### Brief
Please restate the records below verbatim, omitting every image they hold.

### Material to process
>>>>>

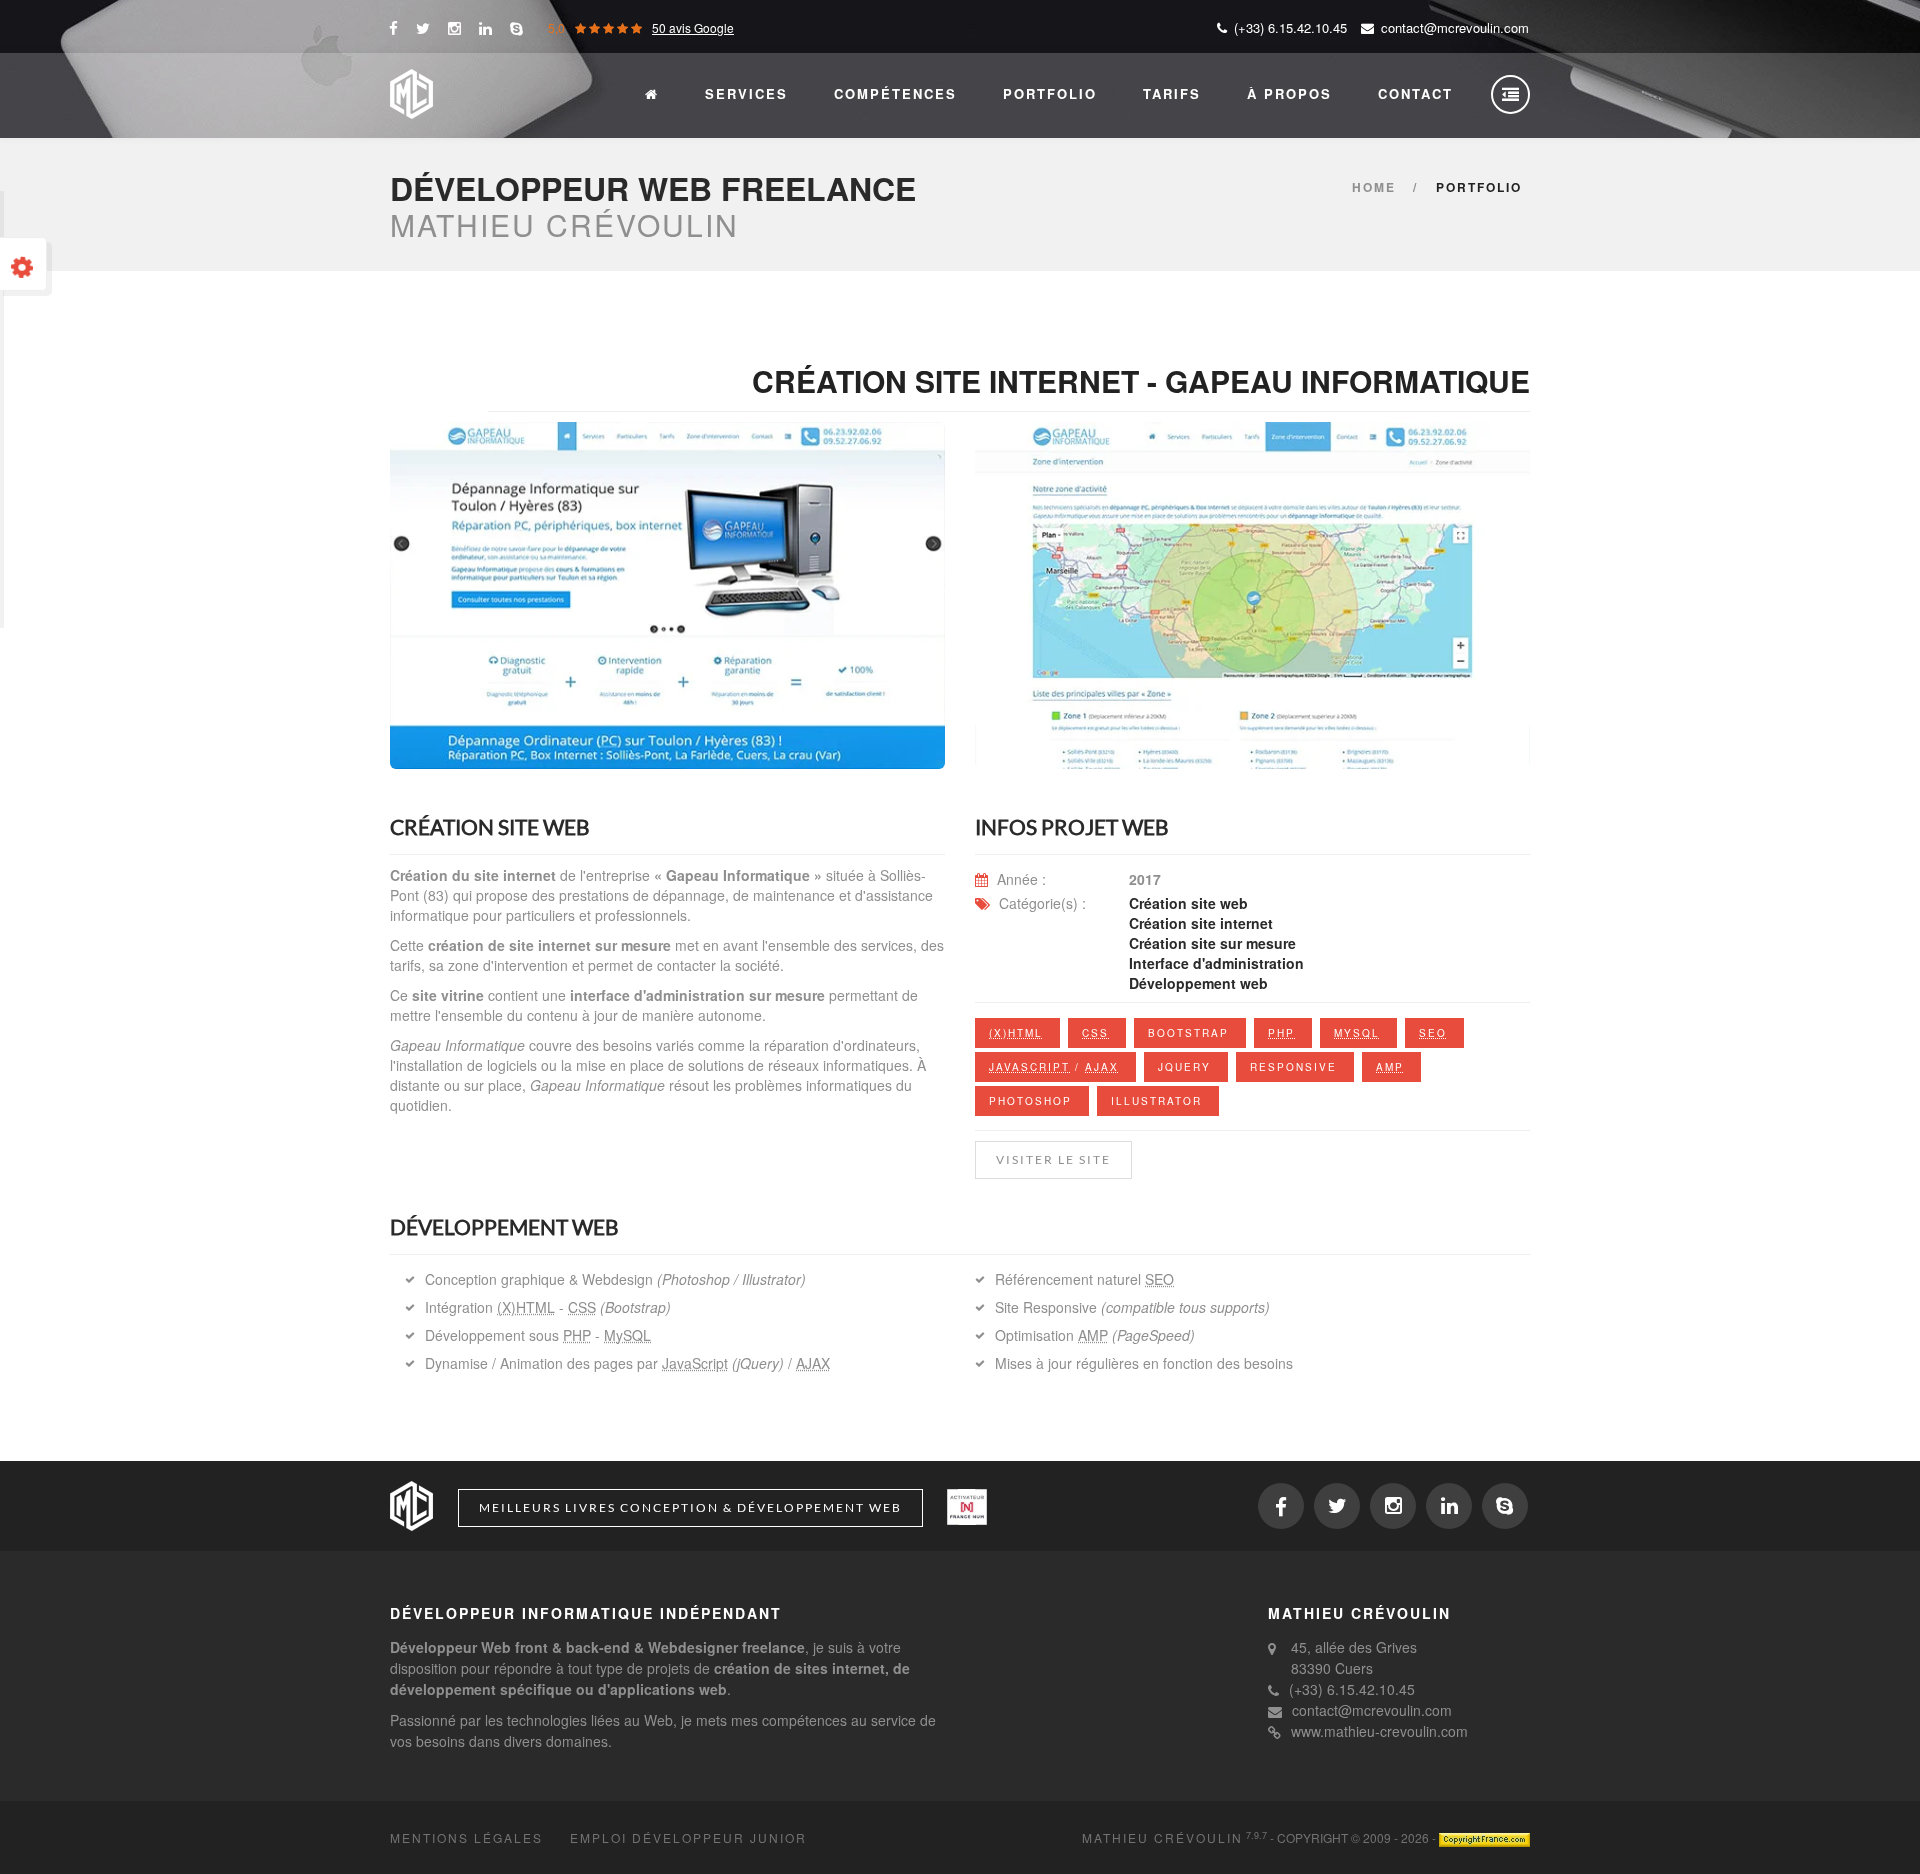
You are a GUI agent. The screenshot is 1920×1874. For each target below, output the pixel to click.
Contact (1415, 93)
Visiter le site (1053, 1159)
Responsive (1293, 1067)
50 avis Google (693, 27)
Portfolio (1050, 93)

<<<<<

### Your solution
You are a GUI agent. The screenshot is 1920×1874. For each target below, output the pixel to click.
Contact (1415, 93)
Visiter le site (1053, 1159)
Responsive (1293, 1067)
50 avis Google (693, 27)
Portfolio (1050, 93)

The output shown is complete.